• Supplied information:
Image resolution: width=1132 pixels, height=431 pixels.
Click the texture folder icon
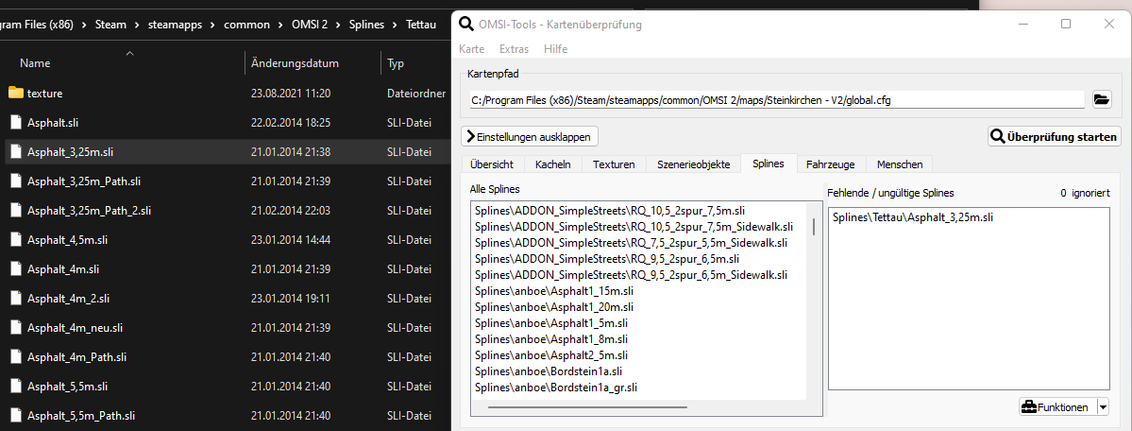tap(15, 93)
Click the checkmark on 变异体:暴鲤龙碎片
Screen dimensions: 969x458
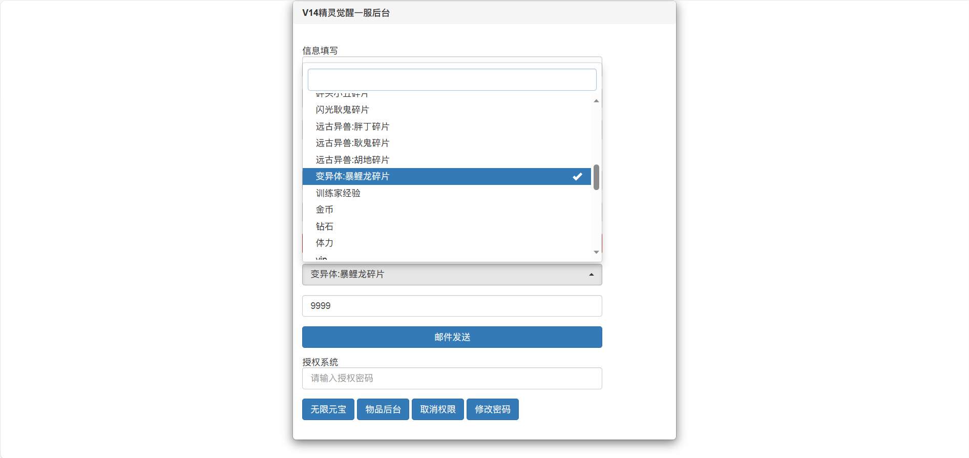[577, 177]
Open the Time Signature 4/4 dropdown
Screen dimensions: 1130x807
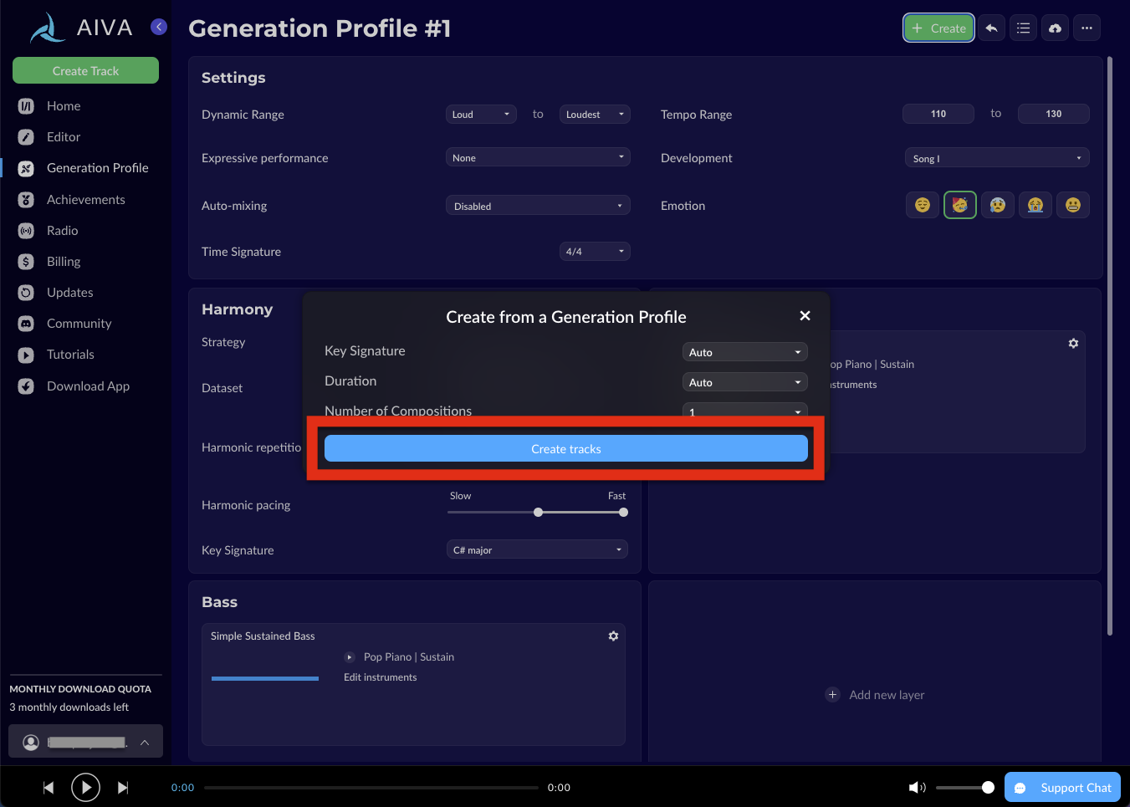tap(595, 252)
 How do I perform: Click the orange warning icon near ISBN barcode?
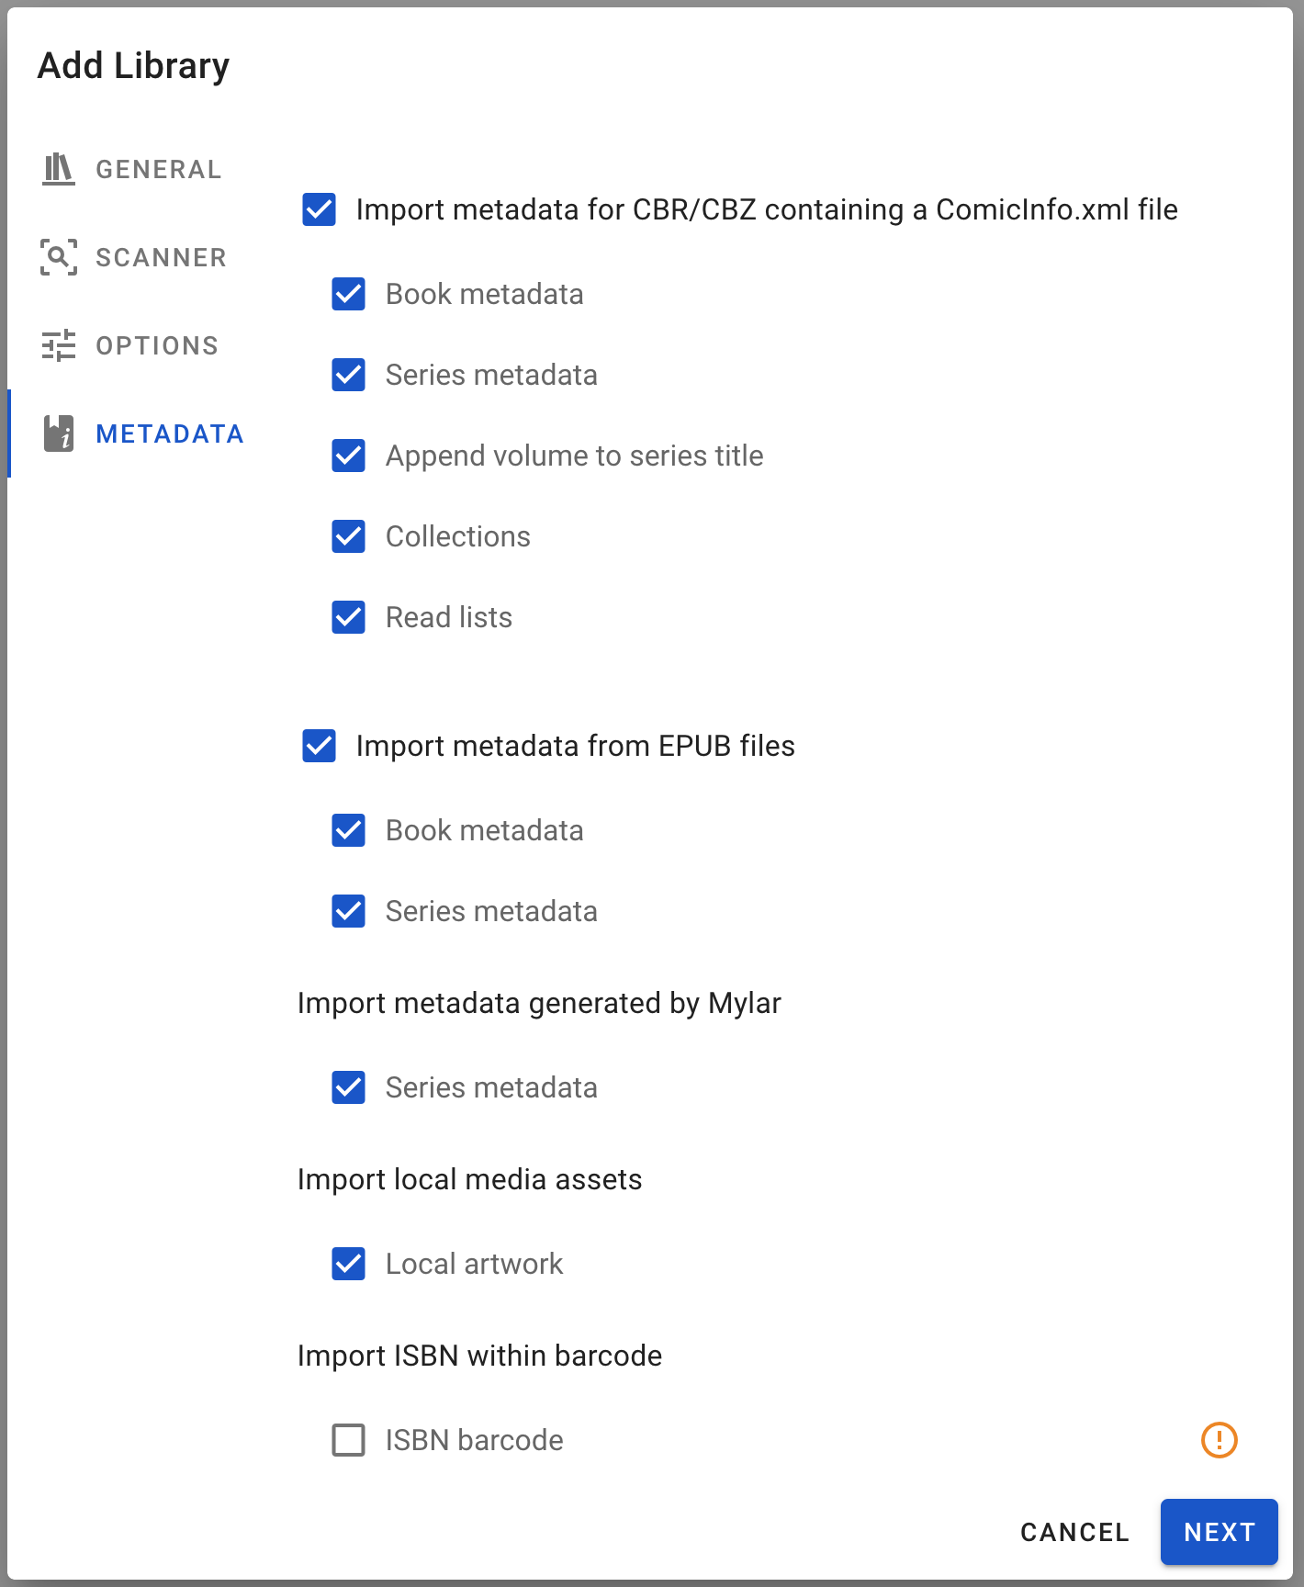click(x=1220, y=1440)
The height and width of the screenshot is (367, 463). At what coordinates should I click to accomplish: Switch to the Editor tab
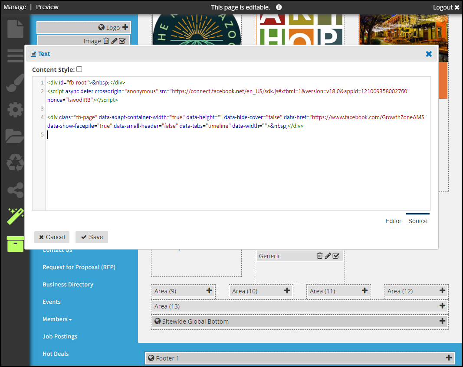tap(393, 221)
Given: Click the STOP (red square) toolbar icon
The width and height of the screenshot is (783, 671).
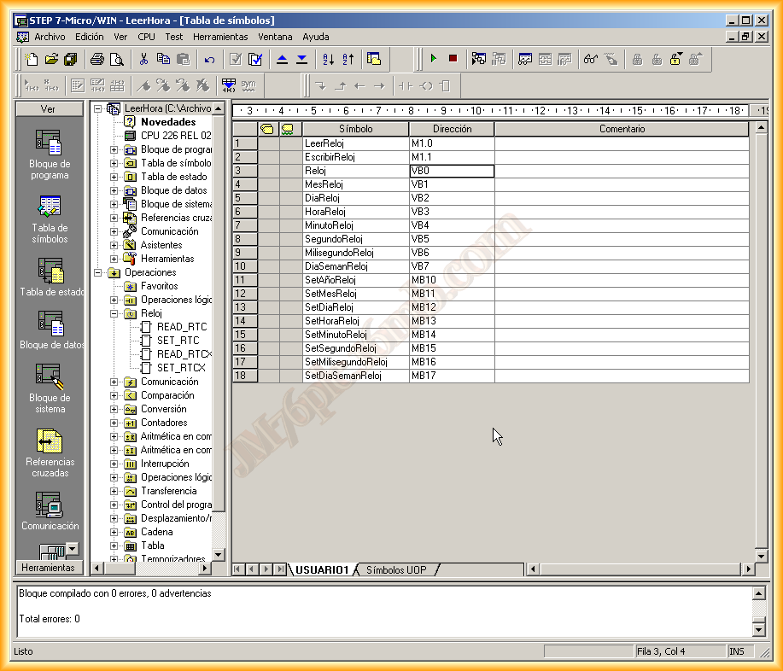Looking at the screenshot, I should (453, 59).
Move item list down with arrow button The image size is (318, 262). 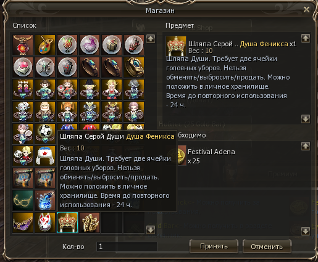tap(151, 230)
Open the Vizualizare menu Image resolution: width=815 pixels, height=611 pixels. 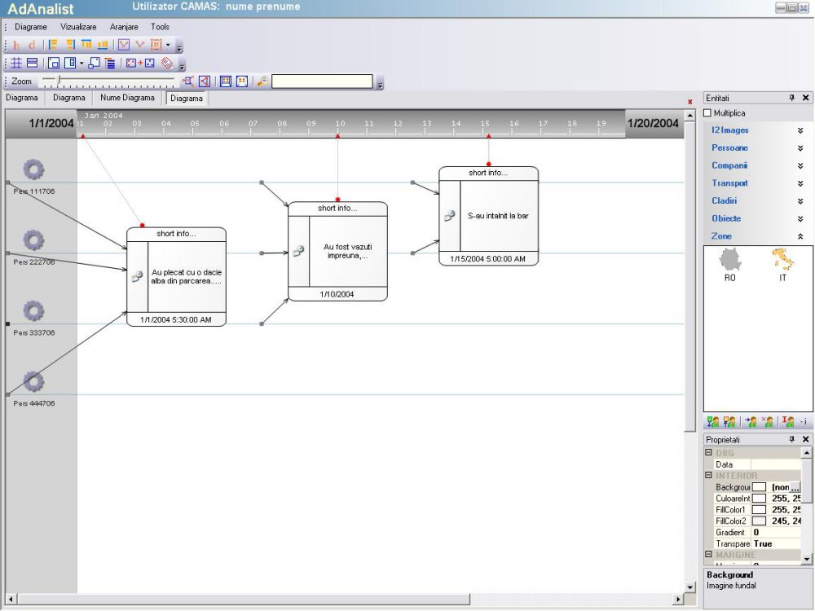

• Task directions: Print the material from its first line up to and including the line that contains "tap(595, 252)", and leave the pictures out of the answer.

• Solution for this exercise:
Image resolution: width=1132 pixels, height=431 pixels.
Click the texture folder icon
tap(15, 93)
Click the checkmark on 变异体:暴鲤龙碎片
Screen dimensions: 969x458
[577, 177]
Open the Time Signature 4/4 dropdown
Screen dimensions: 1130x807
tap(595, 252)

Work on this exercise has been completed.